WORKING DATA:
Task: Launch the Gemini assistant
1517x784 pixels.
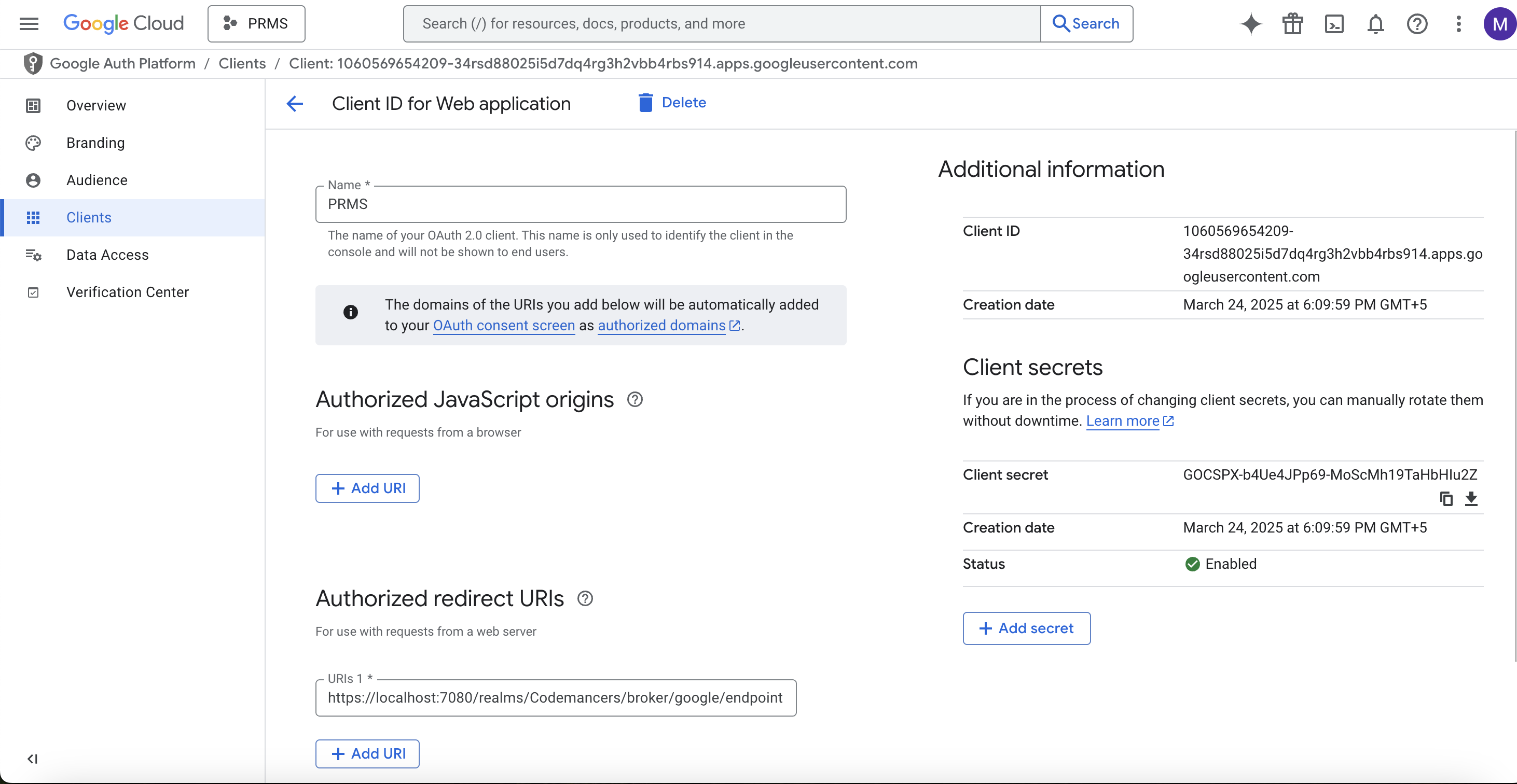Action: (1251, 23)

==

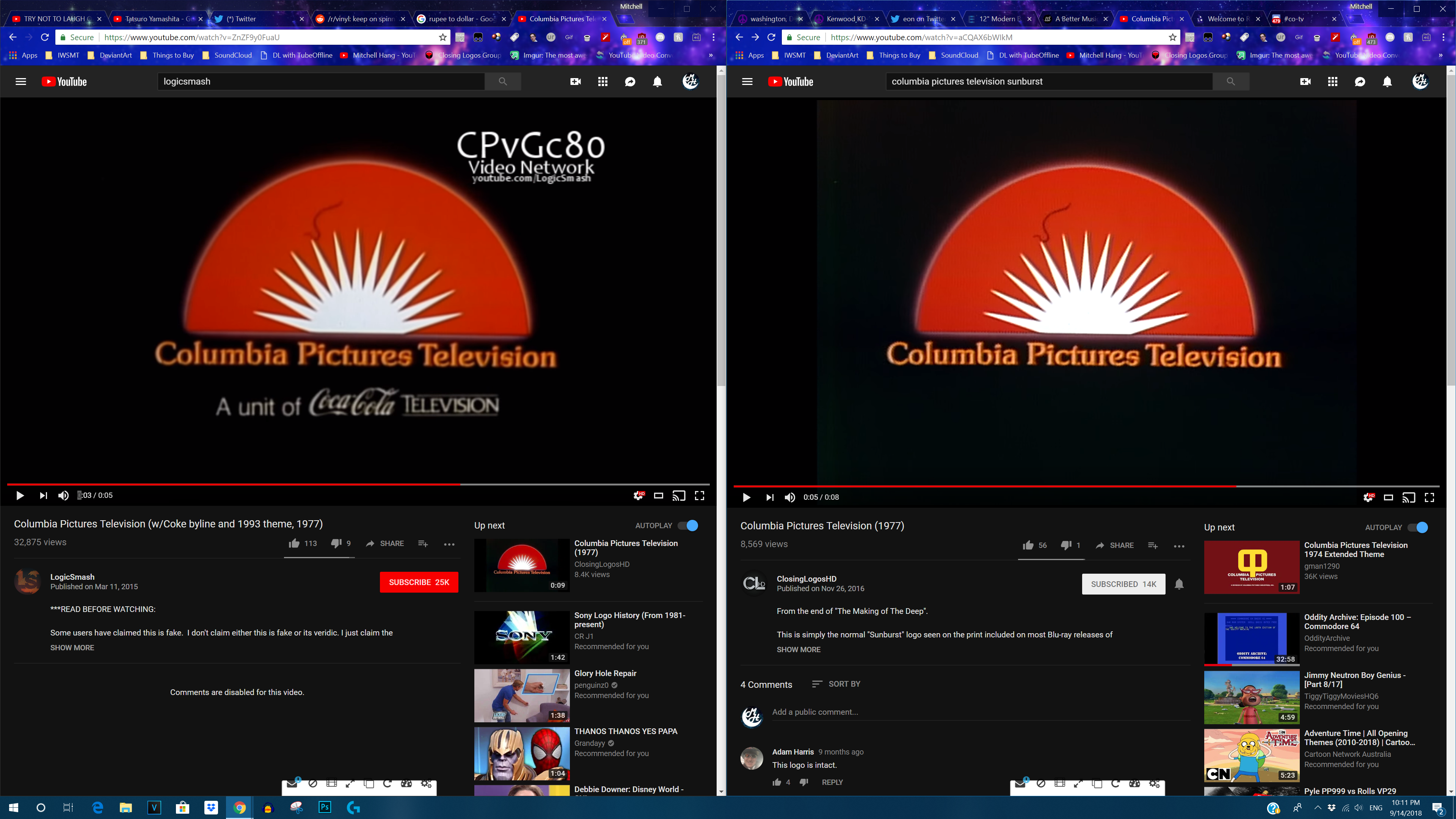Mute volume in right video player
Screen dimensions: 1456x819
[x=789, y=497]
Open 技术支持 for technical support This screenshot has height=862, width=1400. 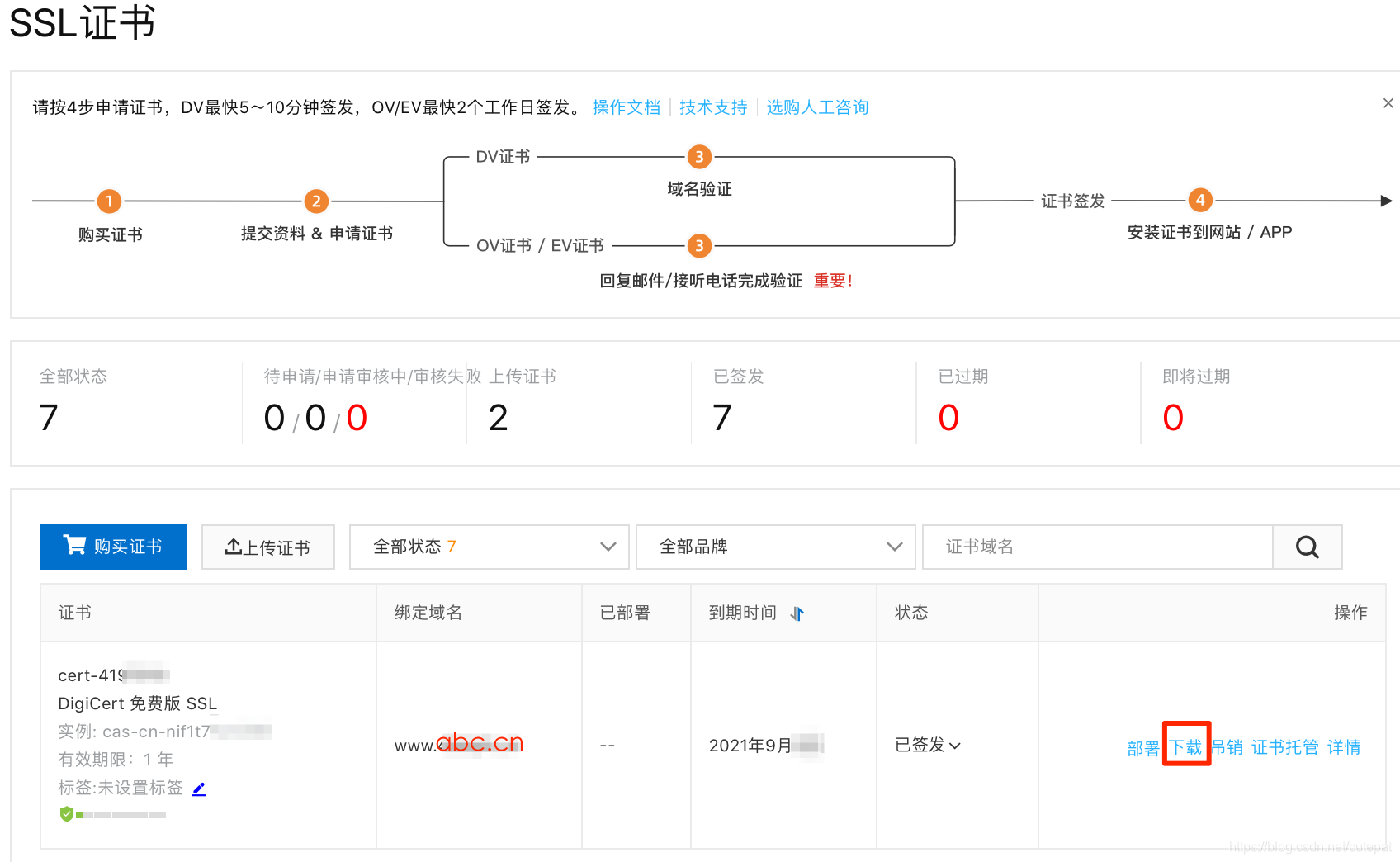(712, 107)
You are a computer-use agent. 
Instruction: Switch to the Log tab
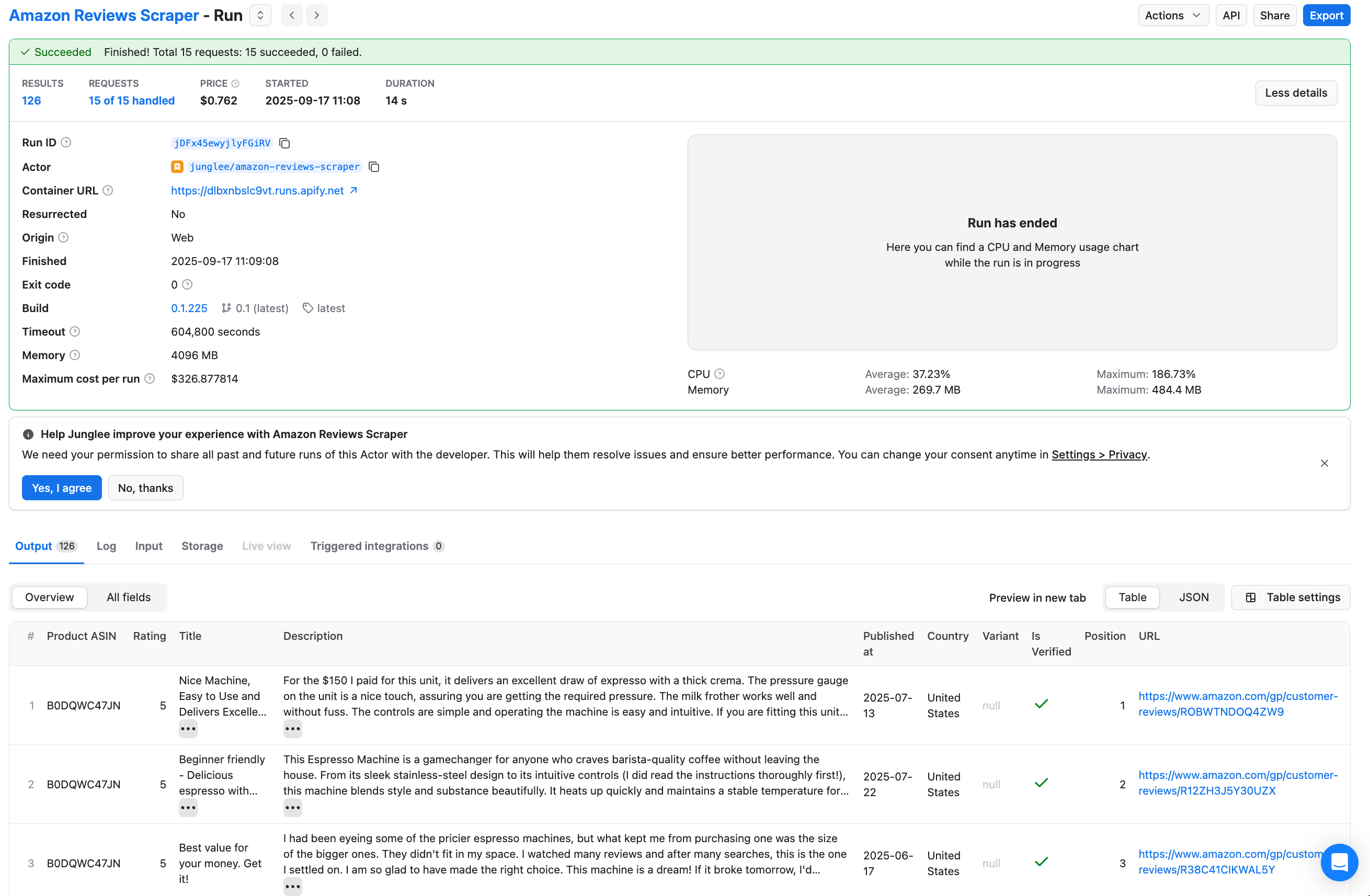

EXERCISE INSTRUCTIONS: Scan the lines above for "You are a computer-use agent." and for "Instruction: Switch to the Log tab". Repeat exactly the line holding each of them and every line in between.

RESPONSE TO THE TASK:
You are a computer-use agent. 
Instruction: Switch to the Log tab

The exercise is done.